National, state, and local institutions are actively collecting data about broadband internet availability. Maps displaying broadband availability, adoption, and speed are useful to policymakers, broadband providers, and grantmaking organizations because they help identify areas of need, inform priorities, and direct broadband deployment funds. However, current broadband availability data collection methodologies possess several drawbacks that result in inaccurate and out of date maps. Several state-level efforts provide avenues for policymakers to improve the quality of broadband maps by partnering with communities, consumers, providers, and researchers to collect high-quality data.

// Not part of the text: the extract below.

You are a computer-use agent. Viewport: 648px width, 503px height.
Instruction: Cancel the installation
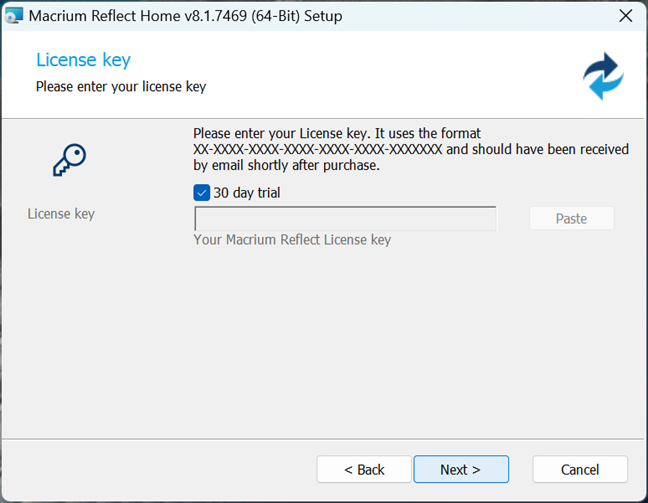(580, 469)
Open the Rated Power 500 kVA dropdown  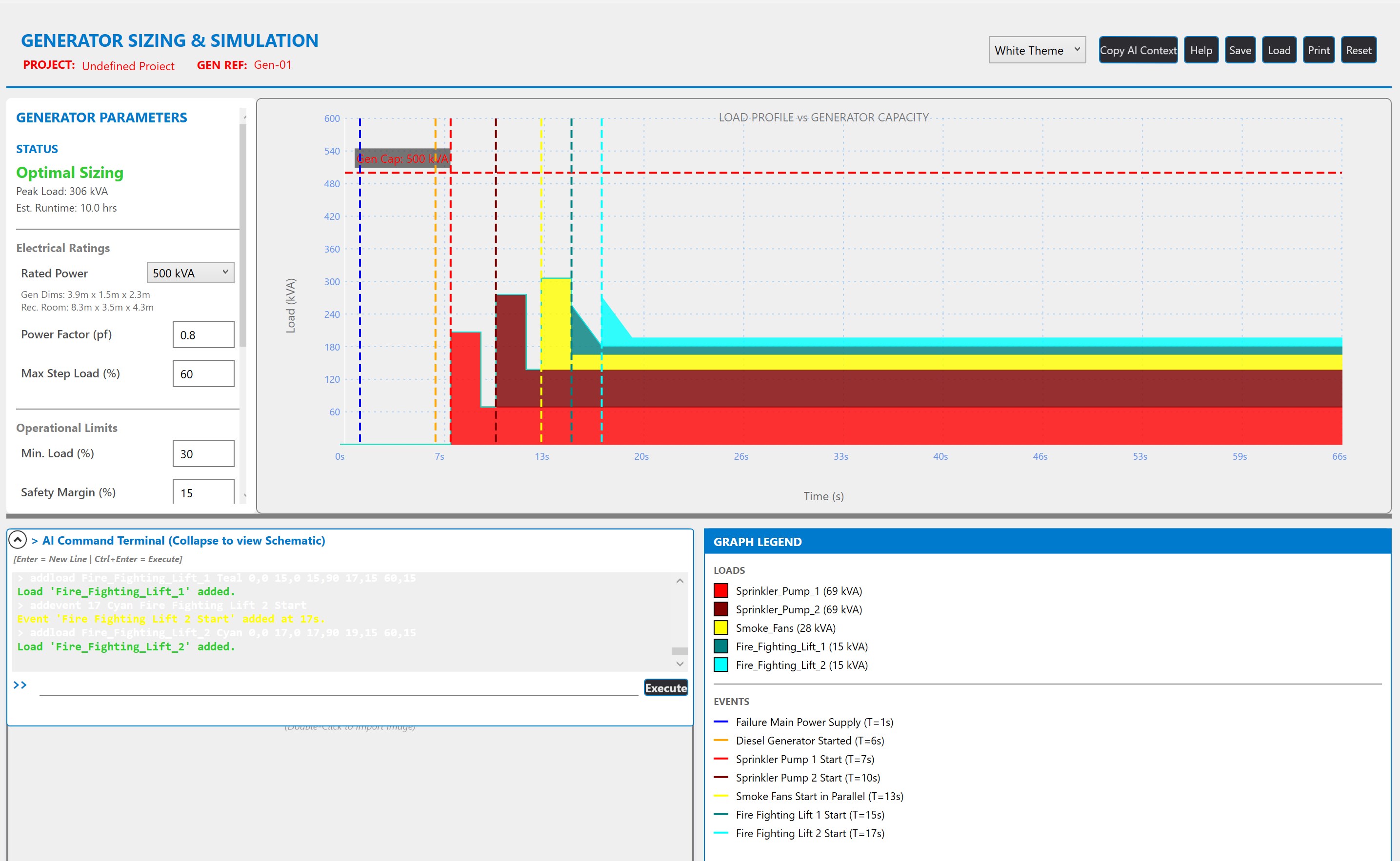[x=190, y=273]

- Several national broadband availability maps currently exist but they have well-known drawbacks, including overstating broadband coverage. While federal legislation has been passed to address issues with the current broadband maps, several states have undertaken efforts to create their own state-level maps.
- Georgia and Massachusetts have organized comprehensive, household-level broadband data collection projects in collaboration with internet service providers. Other states, including Wisconsin and Iowa, have combined public and private data sources to create maps with several types of information at the census block level. Finally, several other states, including West Virginia, maintain broadband availability maps through the collection of crowdsourced internet speed test data.
- In Missouri, one pilot project demonstrated the feasibility of creating maps of every broadband serviceable structure in three counties. Additionally, the Missouri Broadband Resource Rail currently combines several data sources to generate a statewide broadband availability map.
- State-level broadband mapping efforts are not standardized, so there is no single template for creating and maintaining accurate maps.
- Affordability is typically not reflected in broadband availability maps.
- Maps created using self-reported speed test data suffer from data bias issues such as participation rates and home network conditions (e.g., number of devices currently using the internet) at the time of the test.